Weight Loss on a Very Low Fat High Sugar Diet
A Facebook friend recently posted a screenshot of some papers he'd been reading this past month. Being the geek that I am, I of course scanned the titles to see if there was anything I might be interested in, and I was shocked to discover this study for the first time! Shocked in that I'd never seen it before or seen anyone reference it. Read on and discover that this isn't quite true ... (As of this post, full text available HERE.)
Metabolic and behavioral effects of a high-sucrose diet during weight loss ... 1997 ← Almost two decades ago!!
Promoters of extreme diets -- culturally, nutritionally and otherwise -- seem to be fanning the flames of the anti-moderation fires of late, and as such, the whole "addictive carbs", "all carbs are sugar" etc. mantras are being bandied about.
I'm much busier than usual this summer so make no promises but hope to put out a rant on that soon! I have no problem with however anyone wishes to live their lives and form their relationship with food. I do, however, have a huge problem with presenting clearly disordered behaviors as healthful and encouraging others to adopt similar lifestyles. I especially rebuke efforts to demonize foods based on lies and hyperbole and often simply arbitrary edicts. In calling this out, I do not, however, wish to be seen as an advocate for eating a diet high in refined foods. I don't see that as a healthy lifestyle, though I'm sure many a person has lived a long and disease-free life living such a way.
recent image search on sugar fattening |
That said, the following passages from this 1997 journal article demonstrate how this whole "cutting the fat means upping the sugar" dichotomy has been around for a long time.
Both epidemiologic and experimental evidence link the high incidence of obesity in the United States with the high fat content of the American diet (1-6).

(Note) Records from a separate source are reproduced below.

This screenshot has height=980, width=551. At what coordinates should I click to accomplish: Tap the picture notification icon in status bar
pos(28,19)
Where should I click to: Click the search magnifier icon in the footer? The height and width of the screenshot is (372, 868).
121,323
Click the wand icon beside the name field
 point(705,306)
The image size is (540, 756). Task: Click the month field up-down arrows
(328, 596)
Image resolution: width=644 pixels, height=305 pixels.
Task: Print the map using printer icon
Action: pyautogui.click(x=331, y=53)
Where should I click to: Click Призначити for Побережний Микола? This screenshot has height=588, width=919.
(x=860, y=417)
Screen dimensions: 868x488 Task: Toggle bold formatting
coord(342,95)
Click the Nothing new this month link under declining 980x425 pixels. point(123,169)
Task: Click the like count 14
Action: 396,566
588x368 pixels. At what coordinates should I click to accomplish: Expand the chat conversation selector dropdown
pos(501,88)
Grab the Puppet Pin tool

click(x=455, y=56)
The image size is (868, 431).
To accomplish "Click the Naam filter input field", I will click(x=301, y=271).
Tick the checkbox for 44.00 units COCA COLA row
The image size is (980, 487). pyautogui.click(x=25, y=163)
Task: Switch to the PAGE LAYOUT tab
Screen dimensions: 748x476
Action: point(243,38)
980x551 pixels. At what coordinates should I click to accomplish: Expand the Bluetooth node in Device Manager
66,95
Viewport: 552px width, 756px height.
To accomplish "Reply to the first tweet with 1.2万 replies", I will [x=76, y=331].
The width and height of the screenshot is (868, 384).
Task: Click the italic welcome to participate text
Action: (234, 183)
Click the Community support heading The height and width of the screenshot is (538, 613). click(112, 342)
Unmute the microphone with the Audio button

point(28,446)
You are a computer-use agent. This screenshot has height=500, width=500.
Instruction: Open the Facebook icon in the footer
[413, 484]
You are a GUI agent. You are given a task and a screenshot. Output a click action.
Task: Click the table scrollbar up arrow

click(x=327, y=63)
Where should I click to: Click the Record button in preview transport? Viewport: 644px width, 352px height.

Consequently, health advocacy groups, including the American Heart Association and the American Diabetes Association, have recommended reducing dietary fat to achieve as well as maintain weight loss (7, 8). The food industry has responded with a cornucopia of reduced-fat and nonfat food items, many of which derive a relatively high percentage of their energy from sucrose or other sugars.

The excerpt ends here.